We note that our review was somewhat hampered by the lack of findings-such as those made in Gundel-either orally at the hearing or in the trial court's written order denying Davis and Beasley's motion. The trial court simply denied the motion without explanation. But due to the vagueness of Mishiyev's allegations, it appears that the trial court did not analyze the Anti-SLAPP statute when ruling on the motion to dismiss because, as already explained, the trial court could not have made the necessary determinations under the statute. Rather, the unelaborated order of dismissal suggests that the trial court denied the motion utilizing an incorrect motion-to-dismiss standard. We therefore conclude that Davis and Beasley established a departure from the essential requirements of law, and we grant the petition. In accordance with Gundel, we note that the trial court must review the merits of Davis and Beasley's motion under the appropriate standard for motions to dismiss filed pursuant to the Anti-SLAPP statute.

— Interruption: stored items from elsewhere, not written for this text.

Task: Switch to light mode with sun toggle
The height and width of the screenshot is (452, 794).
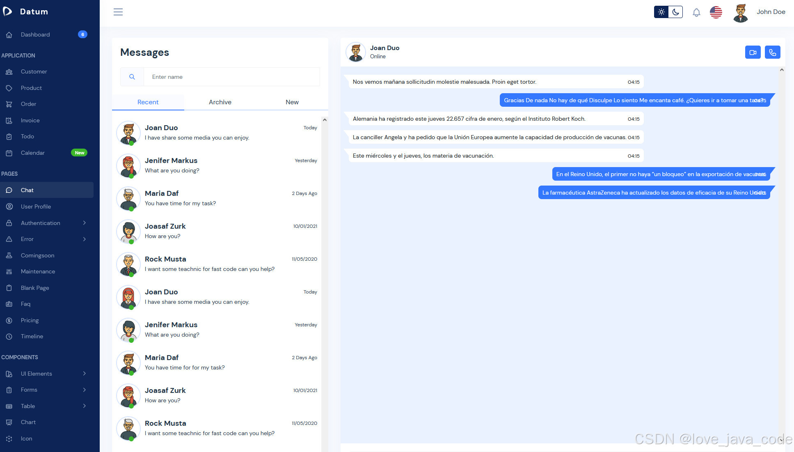Action: pos(661,12)
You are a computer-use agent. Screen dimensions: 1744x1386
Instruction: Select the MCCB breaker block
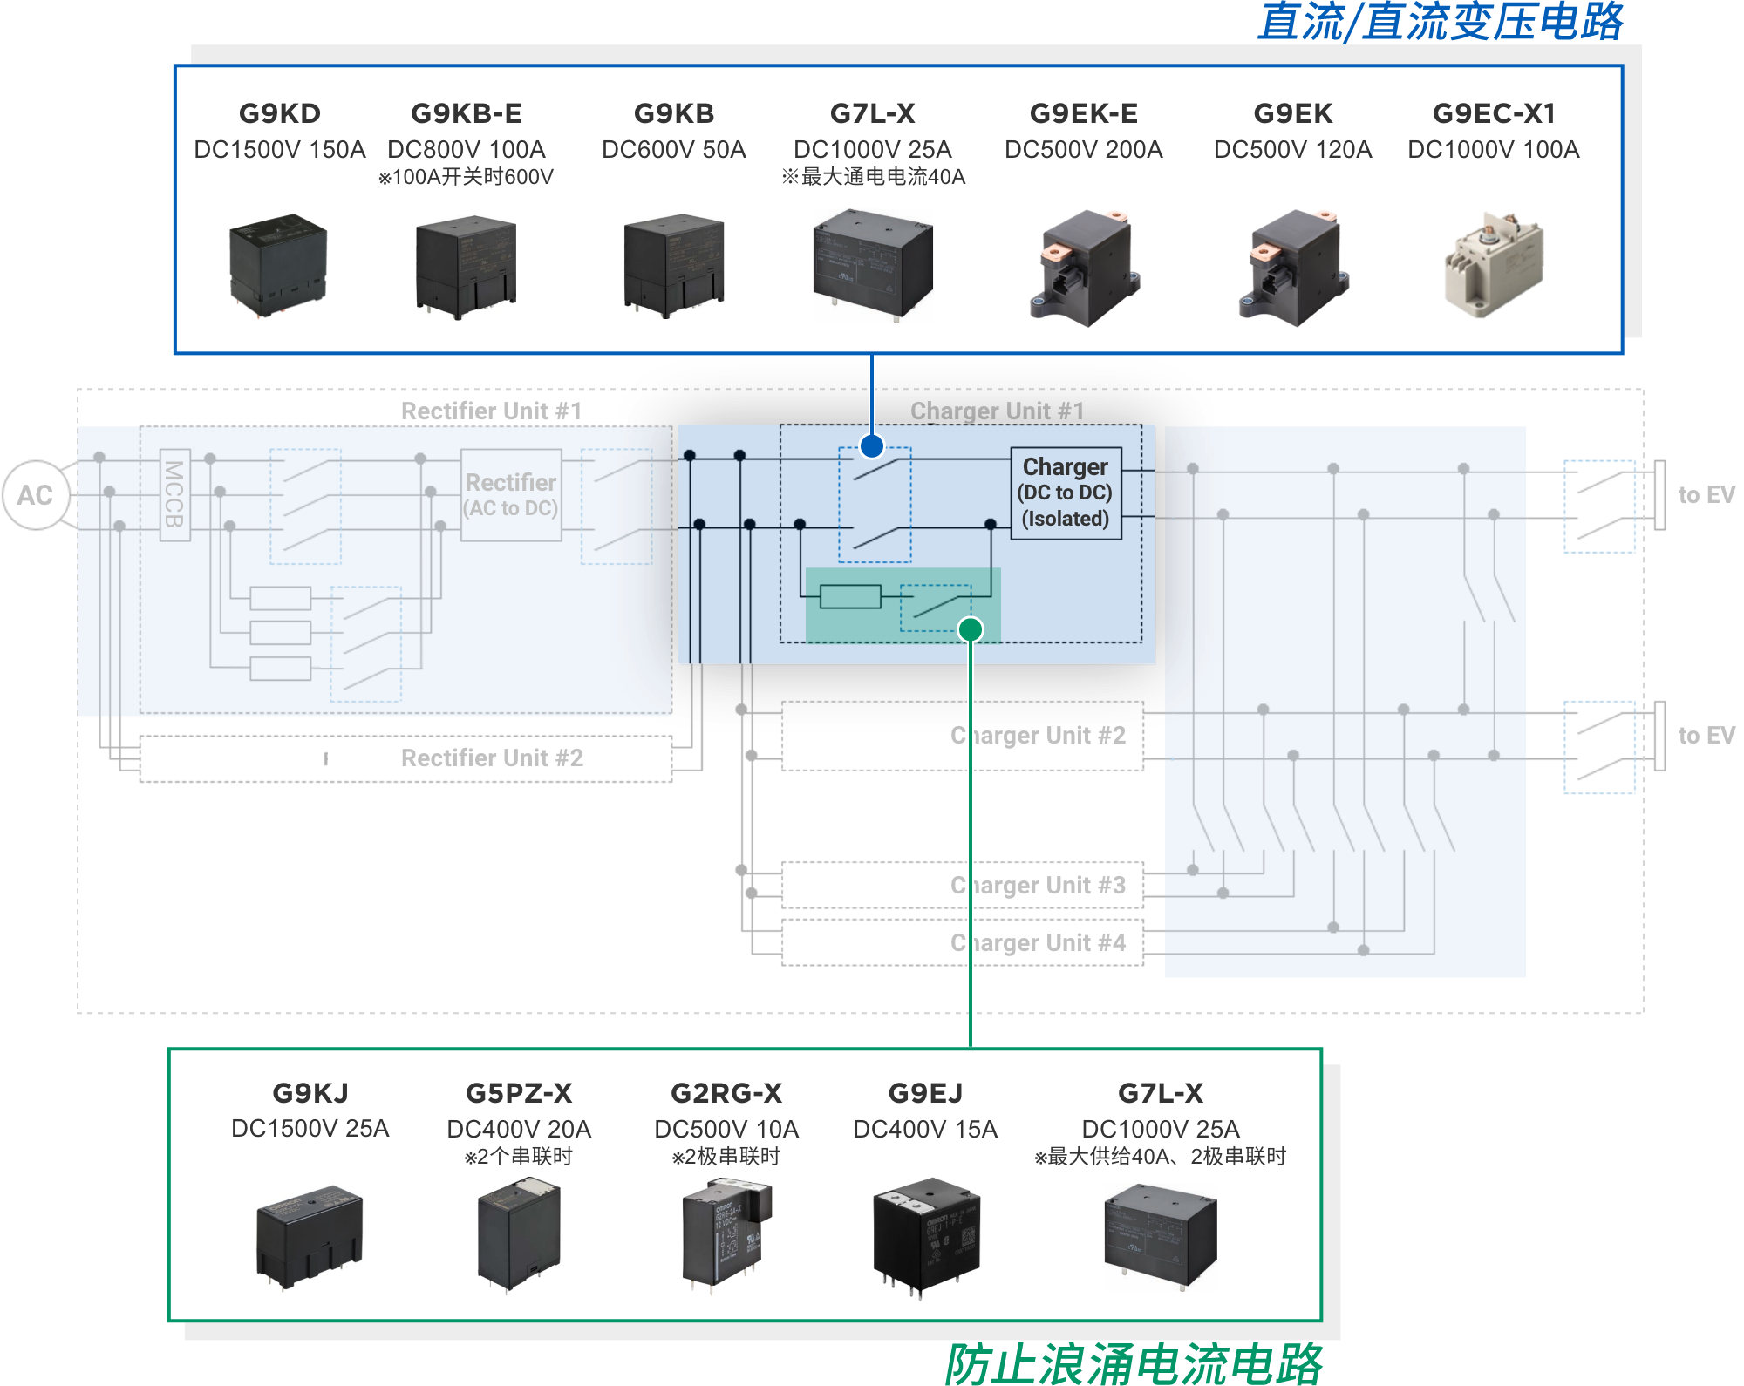click(174, 494)
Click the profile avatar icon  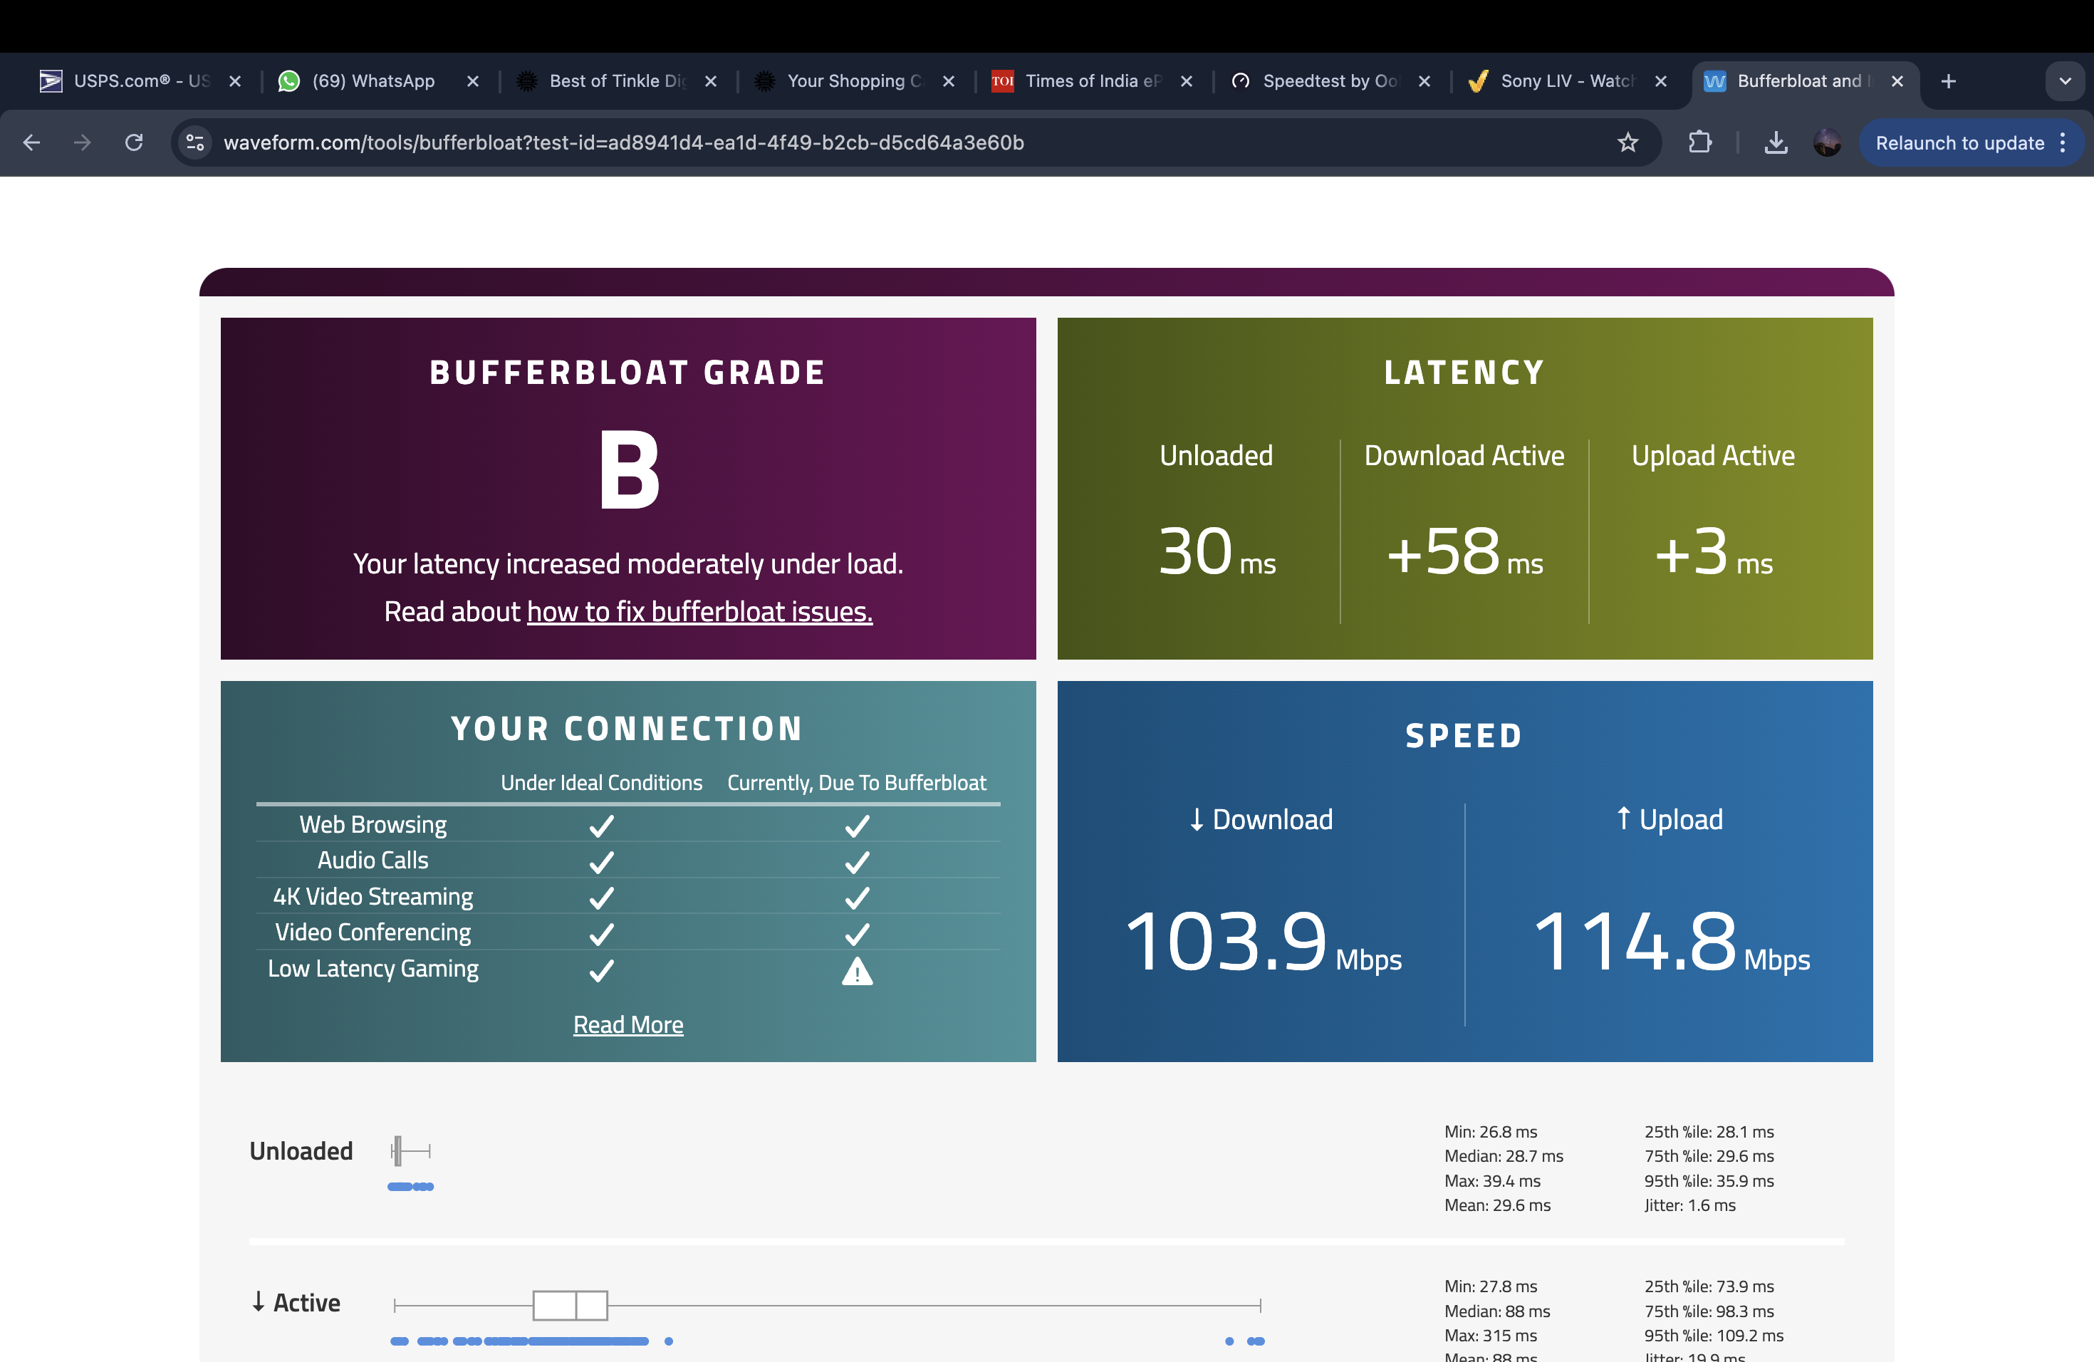pyautogui.click(x=1827, y=143)
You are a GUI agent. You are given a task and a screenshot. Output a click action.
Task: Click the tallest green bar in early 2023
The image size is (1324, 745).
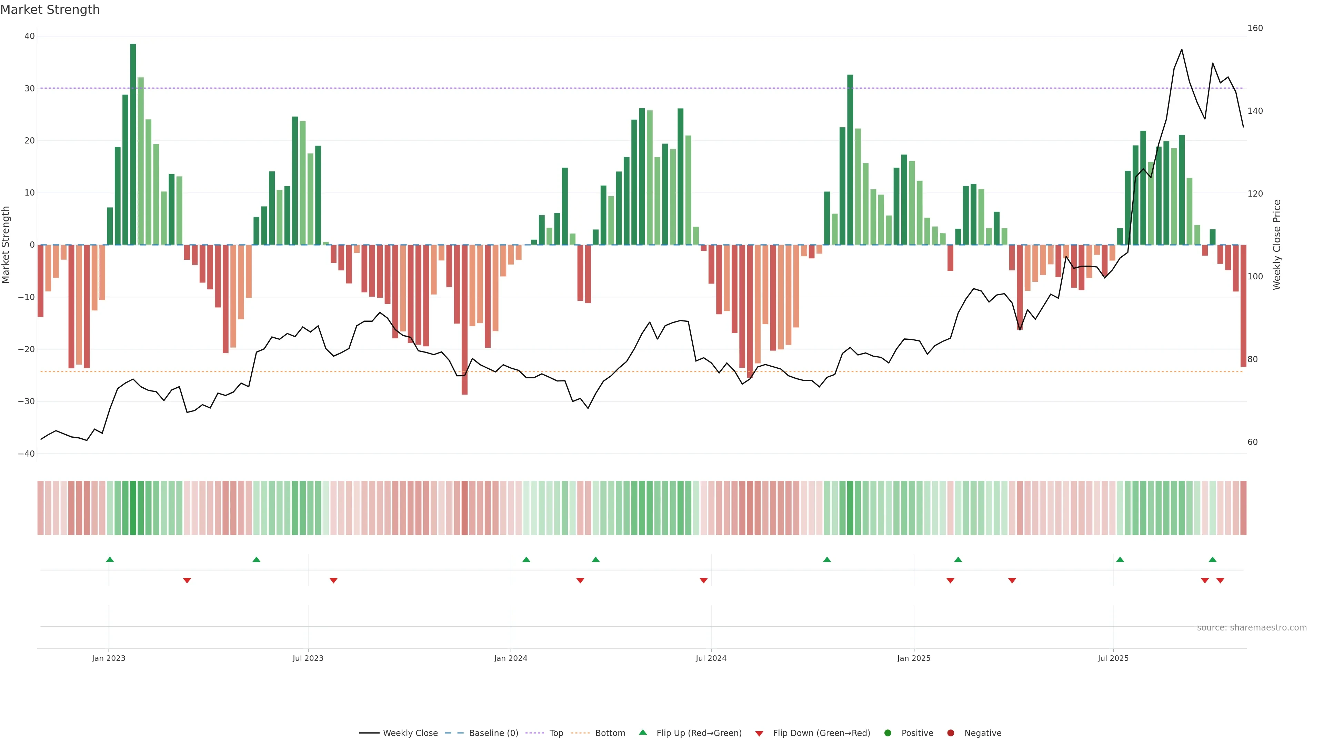point(133,144)
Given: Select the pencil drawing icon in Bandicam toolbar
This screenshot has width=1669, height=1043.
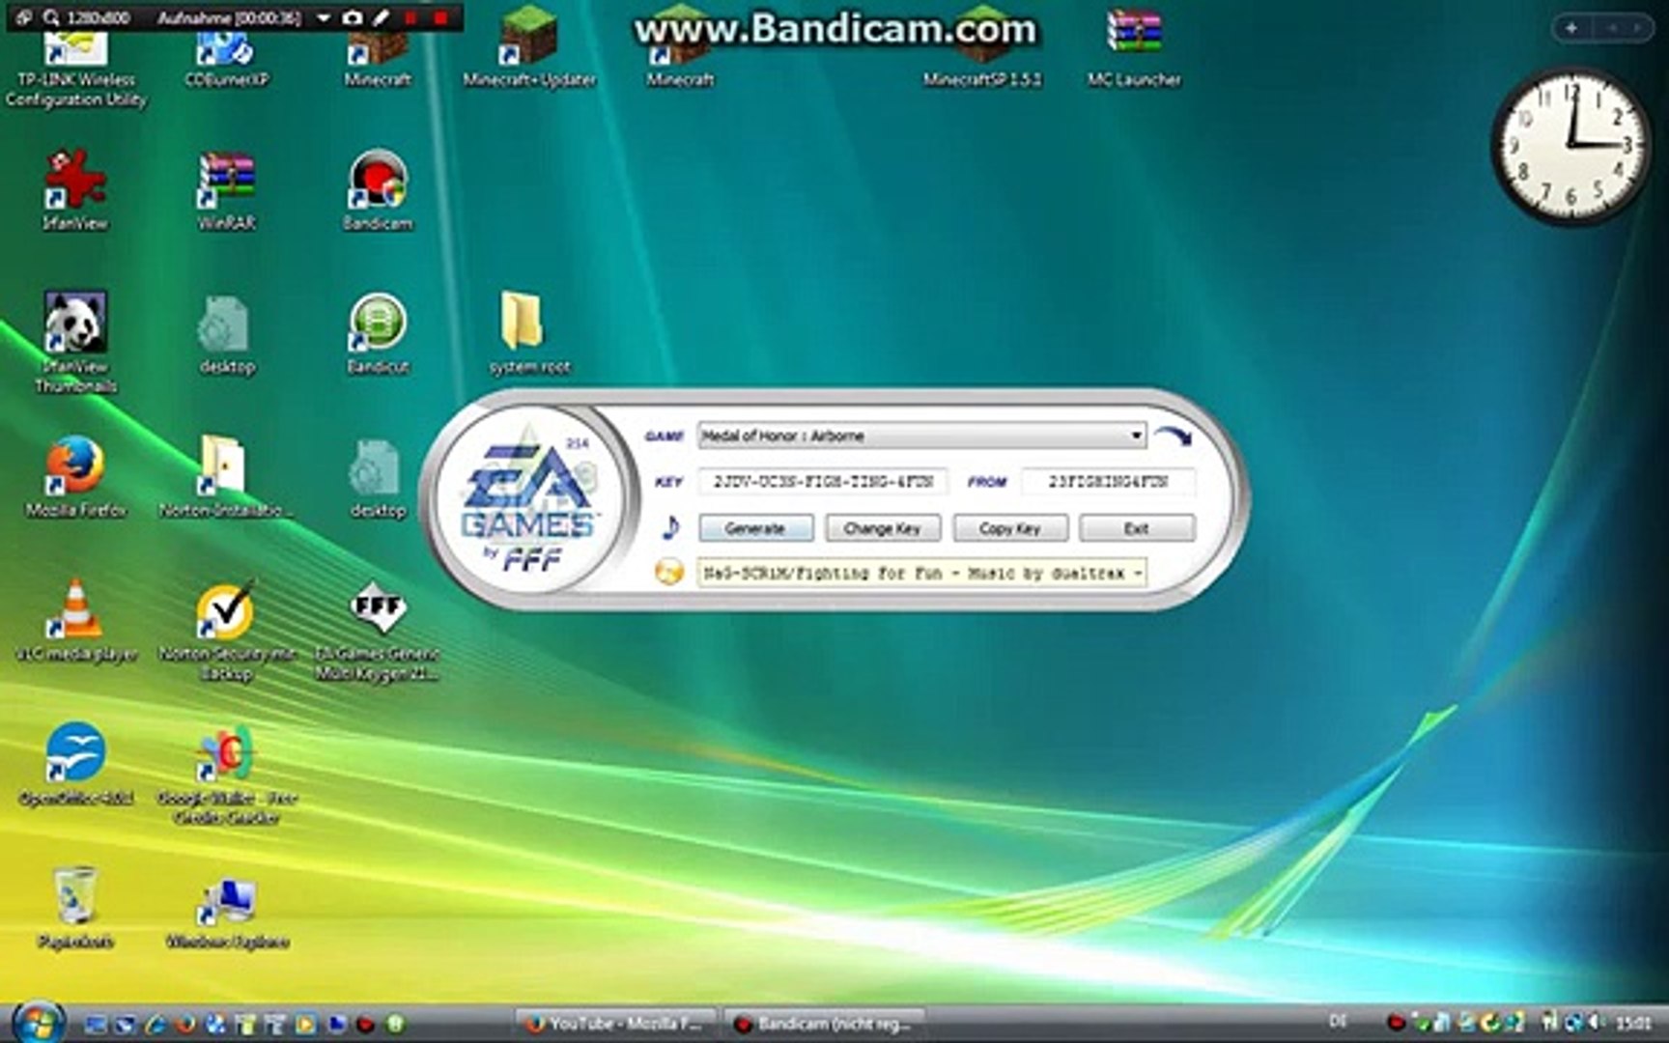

We note that Davis and Beasley raised additional arguments such as Mishiyev's claims being barred by the expiration of the statute of limitations and that the statements constituted pure opinion. Clearly, due to the trial court's denial of their motion, it rejected those claims. We need not address the merits of those arguments given our holding that the petition should be granted for other reasons.
Petition granted; conflict certified.
LaROSE and BLACK, JJ., Concur.
Opinion subject to revision prior to official publication.